Records shown →
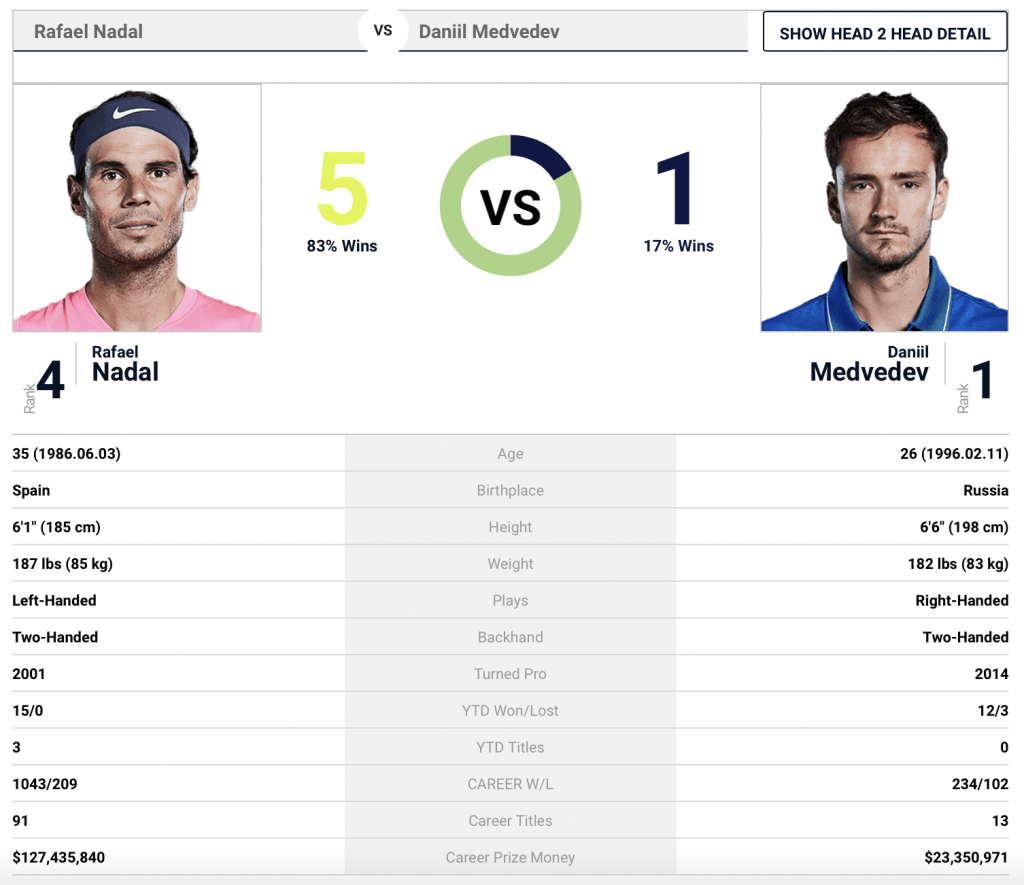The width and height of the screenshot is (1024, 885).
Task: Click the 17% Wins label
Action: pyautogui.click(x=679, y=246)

* * *

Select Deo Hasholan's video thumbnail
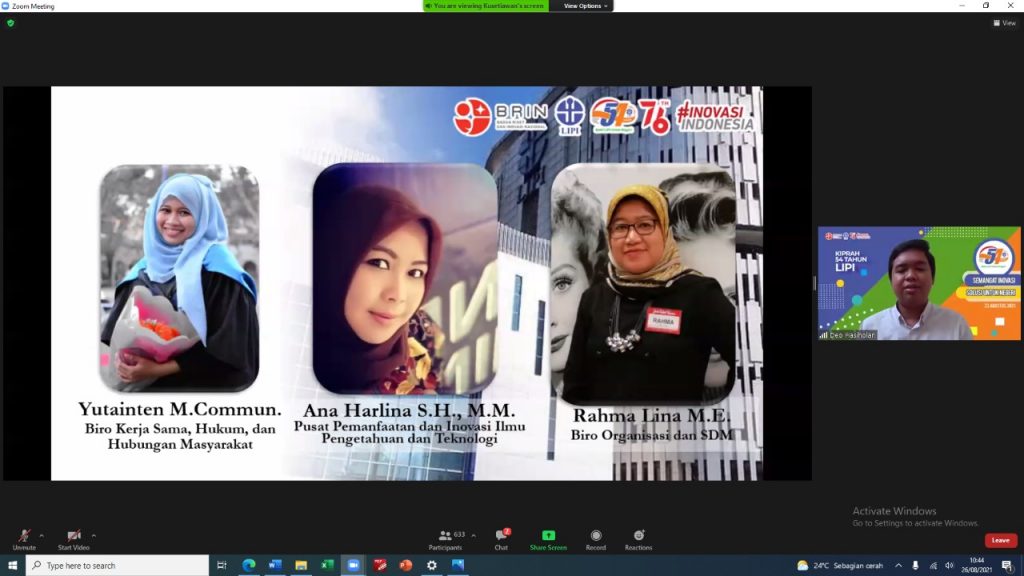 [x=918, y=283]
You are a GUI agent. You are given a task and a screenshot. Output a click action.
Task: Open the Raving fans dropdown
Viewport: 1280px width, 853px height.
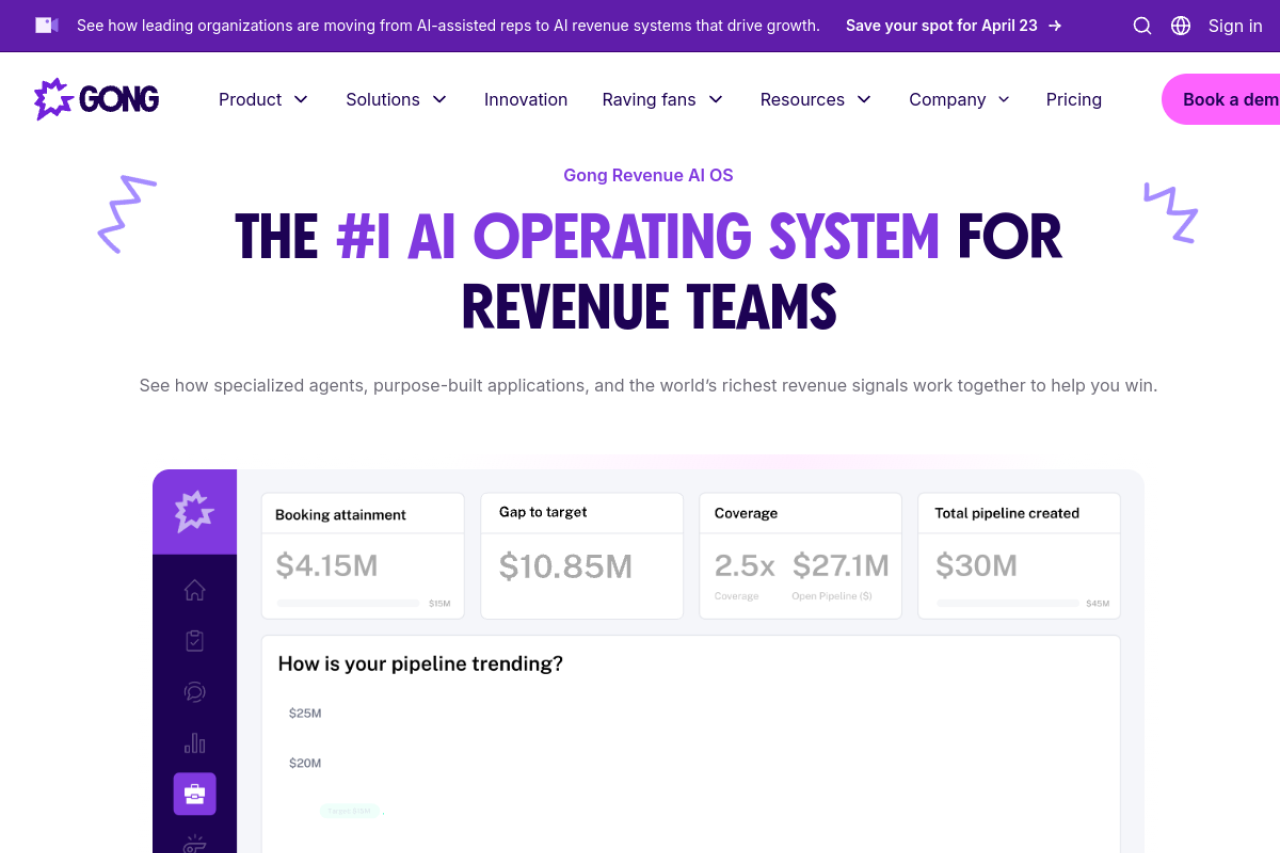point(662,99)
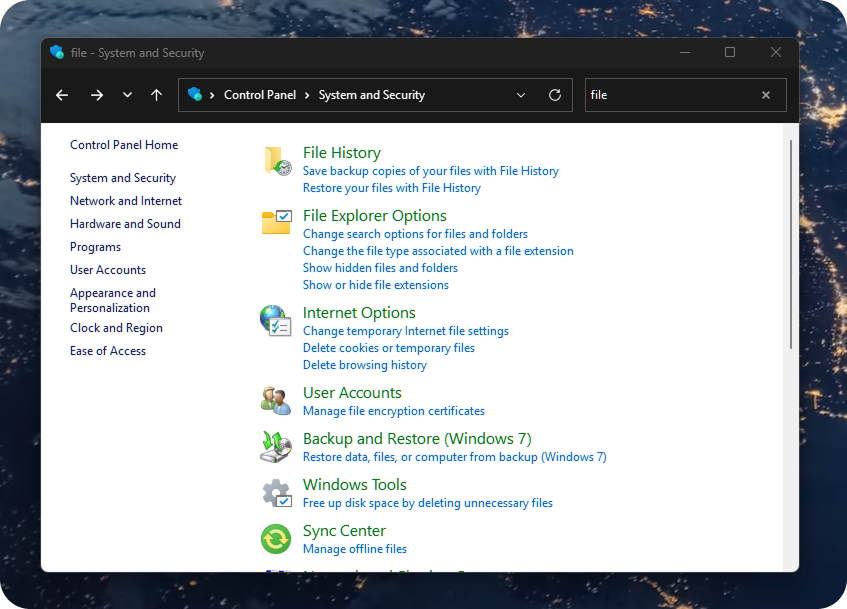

==

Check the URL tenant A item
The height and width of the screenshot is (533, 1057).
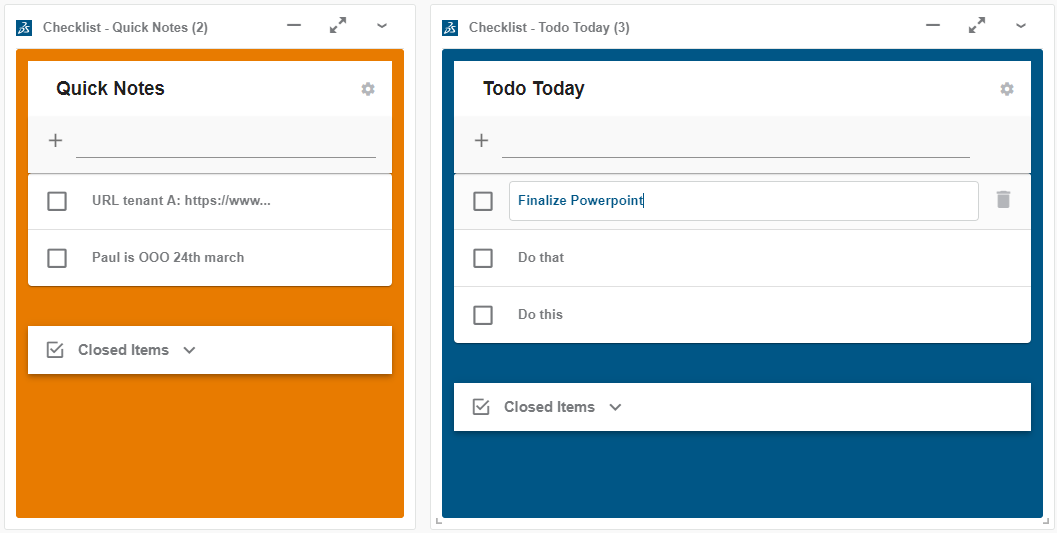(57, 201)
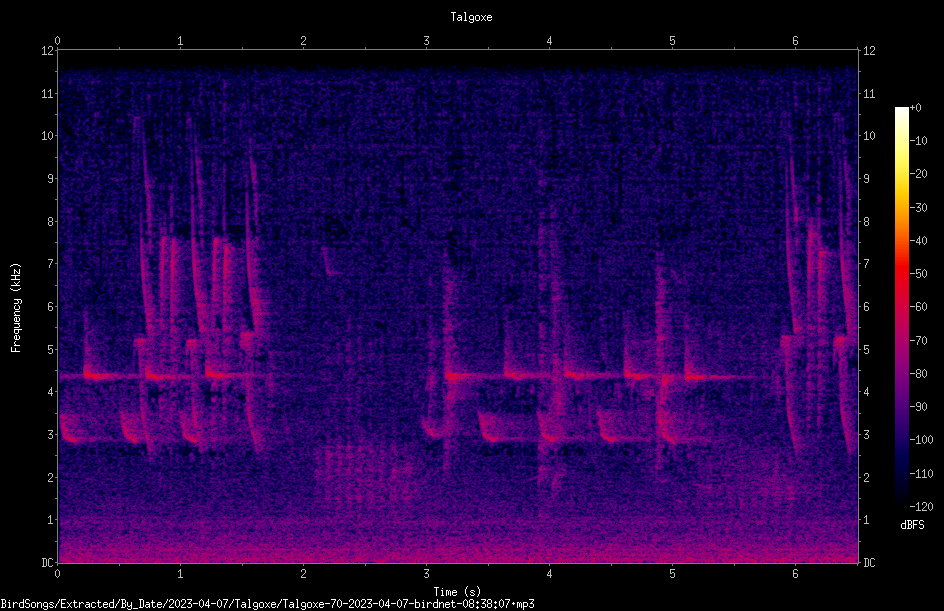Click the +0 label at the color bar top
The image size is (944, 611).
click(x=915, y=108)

Description of the task → Rewrite the lines from the line with "Check the URL tenant A item" through the line with "click(x=915, y=108)" as a numbered list, skipping blank lines. Omit the pictures from your answer.

Completed exercise →
1. Check the URL tenant A item
2. The height and width of the screenshot is (533, 1057).
3. (57, 201)
4. Click the +0 label at the color bar top
5. The image size is (944, 611).
6. click(x=915, y=108)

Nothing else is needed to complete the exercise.